The parent company of the T.J. Maxx, Marshalls and HomeGoods retailers posted earnings of 86 cents per share, up from 85 cents per share for the year ago period.
Revenue climbed to $7.75 billion, compared to $7.37 billion for the prior year period.
TJX had been forecast to report earnings of 84 cents per share on revenue of $7.73 billion for the most recent quarter, by analysts surveyed by Thomson Reuters.
The retailer's comparable store sales rose by 5% year over year, up from a 2% rise for the fiscal 2015 third quarter.
TJX expects per-share earnings to range between 91 cents and 93 cents for the fiscal 2016 fourth quarter, compared to 93 cents last year.
"I am extremely pleased with our third quarter performance as our momentum continued," CEO Carol Meyrowitz said in a statement. "With our clear vision for global growth, a differentiated apparel and home fashions business, and world-class organization, I am very confident we will grow TJX to a $40 billion-plus company!"

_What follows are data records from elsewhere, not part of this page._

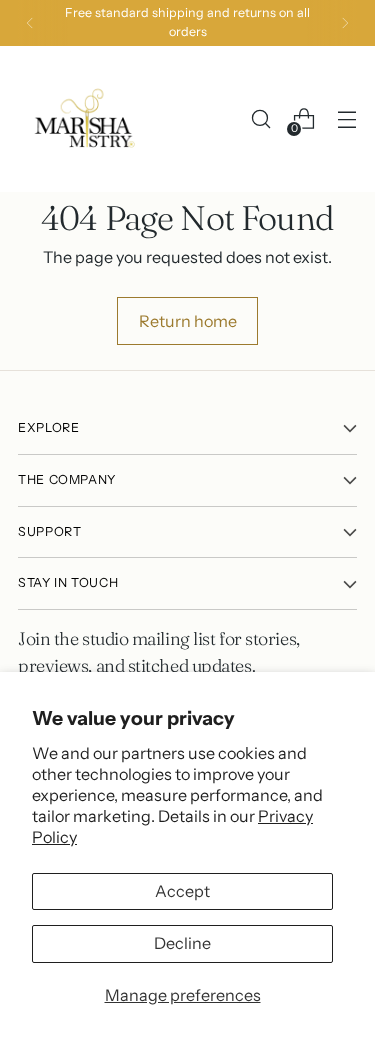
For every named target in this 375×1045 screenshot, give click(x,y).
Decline (182, 943)
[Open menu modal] (346, 119)
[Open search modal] (260, 119)
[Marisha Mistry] (83, 119)
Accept (182, 891)
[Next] (345, 23)
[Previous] (30, 23)
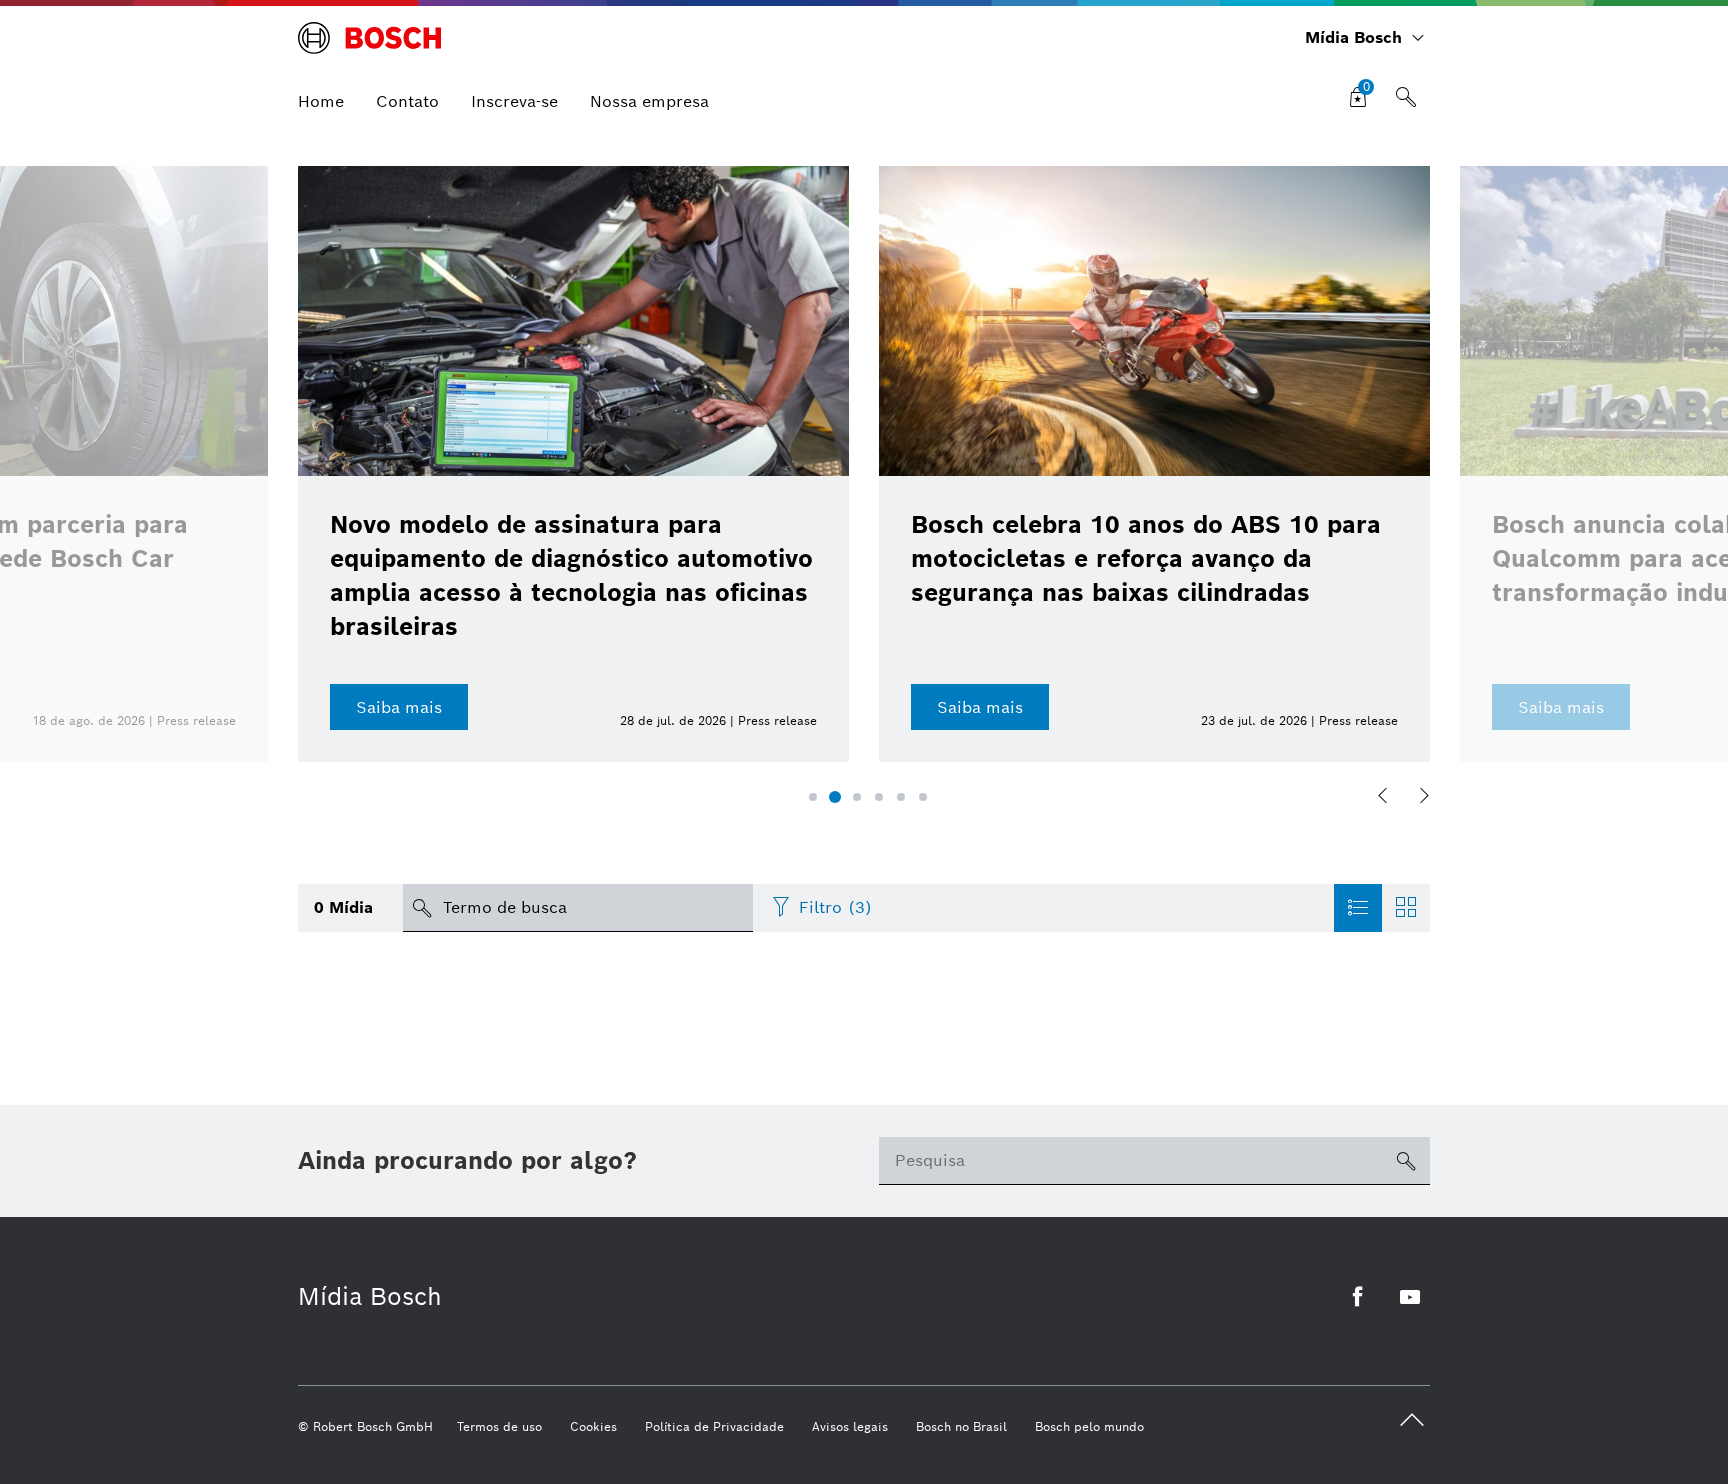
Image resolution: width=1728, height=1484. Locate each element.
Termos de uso (499, 1426)
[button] (813, 797)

Separately, TheStreet Ratings team rates TJX COMPANIES INC as a Buy with a ratings score of A. TheStreet Ratings Team has this to say about their recommendation:
We rate TJX COMPANIES INC (TJX) a BUY. This is based on the convergence of positive investment measures, which should help this stock outperform the majority of stocks that we rate. The company's strengths can be seen in multiple areas, such as its solid stock price performance, growth in earnings per share, increase in net income, revenue growth and notable return on equity. We feel its strengths outweigh the fact that the company shows weak operating cash flow.